Tired of traditional core work? Or maybe you’re looking for specific drills to help you build your inversion/arm balance practice? Whichever you’re looking for, I’ve got just the video for you! 

Quick Power Yoga for Core: Advanced Core Work to Strengthen Inversions

This practice is filled with a variety of drills to strengthen your total core! Remember, your core is more than just those 6-pack abs you see all over mainstream media; while there’s nothing wrong with having a six-pack, it’s important to know that having those muscles showcased doesn’t equate to having a functionally strong core. Additionally, your core is made up of your back muscles, your hip flexors, your intercostal muscles (muscles in between your ribs) and all those little (and big) muscles in between; there are 29 pairs of muscles in the entire core. . . and your 6-pack, also known as your rectus abdominis, is actually just 2 of those muscles separated by a connective tissue (linea alba). Now that we’ve totally nerded out over our core, let’s dive deeper into this workout! 
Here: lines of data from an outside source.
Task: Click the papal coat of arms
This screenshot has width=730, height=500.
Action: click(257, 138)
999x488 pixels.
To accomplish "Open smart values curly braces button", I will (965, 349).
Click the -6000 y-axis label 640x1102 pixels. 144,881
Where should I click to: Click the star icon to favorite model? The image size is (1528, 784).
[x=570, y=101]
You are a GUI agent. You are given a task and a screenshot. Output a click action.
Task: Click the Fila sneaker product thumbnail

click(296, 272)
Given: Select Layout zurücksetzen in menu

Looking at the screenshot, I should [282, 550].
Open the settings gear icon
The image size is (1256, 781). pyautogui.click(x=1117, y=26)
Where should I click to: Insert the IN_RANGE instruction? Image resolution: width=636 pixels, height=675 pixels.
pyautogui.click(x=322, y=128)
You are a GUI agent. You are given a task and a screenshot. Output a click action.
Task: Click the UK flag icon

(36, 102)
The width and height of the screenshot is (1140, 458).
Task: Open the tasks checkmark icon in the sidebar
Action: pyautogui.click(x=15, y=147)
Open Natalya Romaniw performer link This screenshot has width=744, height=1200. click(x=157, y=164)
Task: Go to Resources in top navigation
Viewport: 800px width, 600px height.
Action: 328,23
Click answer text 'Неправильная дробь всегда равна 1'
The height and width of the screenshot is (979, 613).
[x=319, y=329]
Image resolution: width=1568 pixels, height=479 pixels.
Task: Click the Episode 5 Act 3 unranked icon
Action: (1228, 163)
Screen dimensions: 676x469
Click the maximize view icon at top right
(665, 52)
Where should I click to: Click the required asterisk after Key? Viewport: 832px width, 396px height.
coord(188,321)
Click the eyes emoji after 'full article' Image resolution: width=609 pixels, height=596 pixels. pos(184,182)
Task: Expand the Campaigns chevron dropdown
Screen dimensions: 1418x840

As I mentioned before, this practice works your total core. The drills offered throughout this flow are intentionally challenging, but we do take the time to break down the movement patterns, move slowly with control and intention, and most movements are available with modifications. Furthermore, with the support of our yoga blocks and resistance band, we have more flexibility to modify the exercises so that they more appropriately meet your level of work. Please keep in mind that while the props may make one exercise more accessible, they also have the ability to modify in the other direction – making an exercise more challenging. For example: I personally love using the blocks as leverage and support in my Down-Dog. While I also love using the blocks under my palms during a Chaturanga (high to low plank), it does increase the depth in which I have to lower my chest, which increases the range of motion I have to access in my shoulder joints. To summarize, the blocks modified my Down-Dog to make the posture more accessible for me, and on the flip-side it increased the level of challenge in my Chaturanga. Depending on your intention for each exercise, I ask that you remain mindful while using your props. 🙂

For my inversion/arm-balance practitioners: The drills in this video really helped to expand my inversion practice and helped me to refine the inversions already in my practice, because they helped me to target my imbalances. For example, traditional and tripod headstand was a part of my practice from the beginning, but when I first began piking my feet overhead, I didn’t realize how much I was compensating for the movement with my low back. It wasn’t until I found some of the drills you’ll see in this video (and my low back started hurting), where I realized how much work I needed to do with my hip flexors. When students ask me how to begin working towards an inversion, these are the drills I recommend first. I would much rather us slowly work up to getting upside down from a foundation of strength, support and alignment, over mastering the actual inversion; plus, this way, the rest of your practice will benefit as well. 😀

I hope that you enjoy this practice and that it challenges you! If you love getting upside down or curious about how to begin, what inversions/arm-balances can I support you in? Comment below!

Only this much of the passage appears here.